Written request: Could you continue the discussion below about Mary and early Christian texts, picking up after its final sentence?

— Begin Passage to read —

Thank you again for this—it’s genuinely refreshing to have a conversation like this online, especially about something that means a lot to both of us in different ways.
I absolutely understand your point about how it can feel when stories about someone you love are distorted or reframed. That’s a powerful lens, and I respect that deeply. And you’re right—my claim about erasure is interpretive, and I don’t expect everyone to agree with it. But it’s the kind of tension I think is worth sitting with.
Popcorn & Lore isn’t here to tell anyone what to think.
I’m not offering conclusions—I’m asking questions. I explore perspectives without claiming truth, but I believe that opening space for these kinds of dialogues, even (especially) when we don’t fully agree, helps deepen all of our understanding.
And yes—I’d be curious to read your reconstruction if you end up writing it. Not to debate, but just to see how you’ve made sense of her across the texts. That kind of thoughtful reflection is rare, and I appreciate you offering to share it.
Olga is referring to a work known as the "Protoevangelium of James," a 2nd-century work about the birth of Our Lord. Never included in canonical lists of the New Testament (and is not actually by James), but certainly worth a read. It agrees with the details given by Matthew and Luke, but then adds more that is not attested elsewhere.
Thank you both—yes, I was referring to the Protoevangelium of James, not the epistle. Really appreciate you jumping in with that clarification, D.—you explained it perfectly.
It’s a great example of how a later text outside the canon still managed to shape Christian tradition in meaningful ways. Despite not being included in scripture, it influenced how many came to view Mary’s life and role—proof that even unofficial stories can leave a lasting imprint.
I was lucky enough to go see the Gospel of Thomas years ago, either in 2005 or 2006, when it was on display at the National Geography facility in Washington, D.C. While I am not a religious person, the woman I was dating at the time was, and I thought it would be significant enough to take her to, while there was the opportunity.
There was some debate at the time because of what was recorded related to Mary's place in the congregation of Jesus, and this article explores that debate very well.
I guess being middle-aged does carry some benefits after all (along with all the disadvantages) in that I've seen and done some things!
Thank you, Olga, for putting this together. It's an interesting read, and you did a great job.

— End Passage to read —
— Begin Material shown —

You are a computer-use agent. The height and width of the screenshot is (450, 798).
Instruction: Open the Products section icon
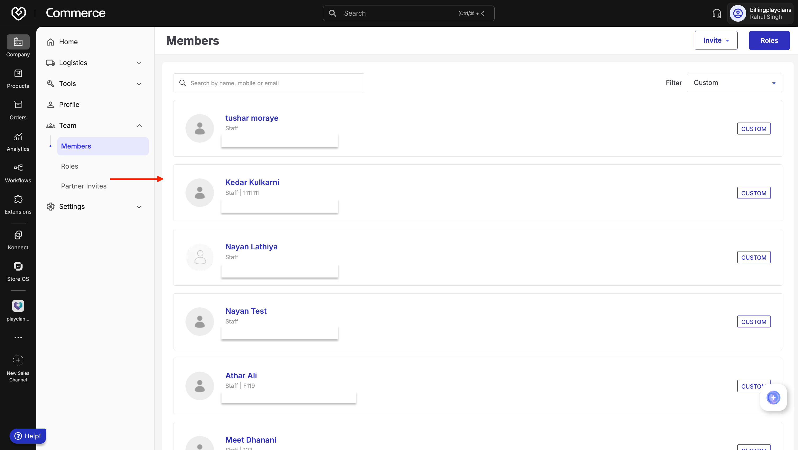pyautogui.click(x=18, y=74)
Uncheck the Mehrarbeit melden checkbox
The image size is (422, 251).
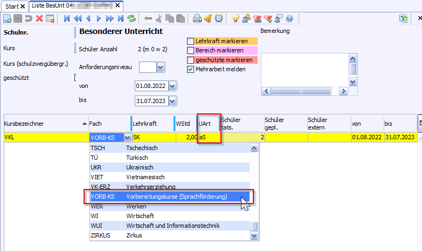(x=190, y=69)
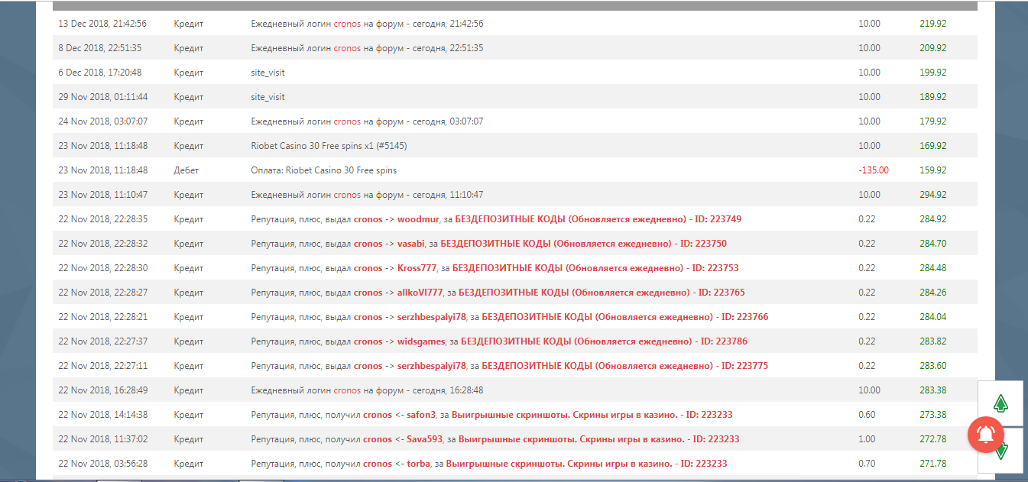
Task: Click cronos in the 24 Nov 2018 entry
Action: point(347,121)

— End Material shown —

Reply to the task:
I would encourage everyone to learn history and its context because deliberate omissions can have devastating impacts on context.
Thank you so much, Emma—this really means a lot. I love that you brought up the Gospel of Thomas exhibit and how those conversations around Mary’s place in the early Church were already surfacing even then. You’re absolutely right: when parts of a story are deliberately left out, it doesn’t just change the narrative—it distorts the meaning entirely. That’s the heart of what I’m exploring.
Popcorn & Lore isn’t here to tell anyone what to think.
It’s here to examine, to challenge, and to ask the uncomfortable questions—the kind that open up new paths of thought instead of closing them off. If something we thought we knew starts to shift under the weight of a different perspective… well, that’s where the real thinking begins.
Also: your case for middle age is compelling. I’ll take that wisdom boost any day.
Thanks again for reading and for sharing your insight—it genuinely adds depth to the conversation.
The future is safe in the hands of women like you - I pass the torch. My place is now to support, promote, and applaud (I'm actually not that old that I have stepped out of life; middle age only feels like death because of the way society sees middle-aged women).
Great for business, definitely. Priests are the mystic in-between the divine and the peasant and king. I nice gig and fuck they kept it for over 2k years.
Also, the church spent centuries exterminating gnostic sects. The Cathars, never could exterminate the Basque.
Earth is hell, you are your own god, and Mary a gnostic a keeper of that knowledge.
I find it funny how the word Agnostic has come to mean "without religion" but really means "without knowledge".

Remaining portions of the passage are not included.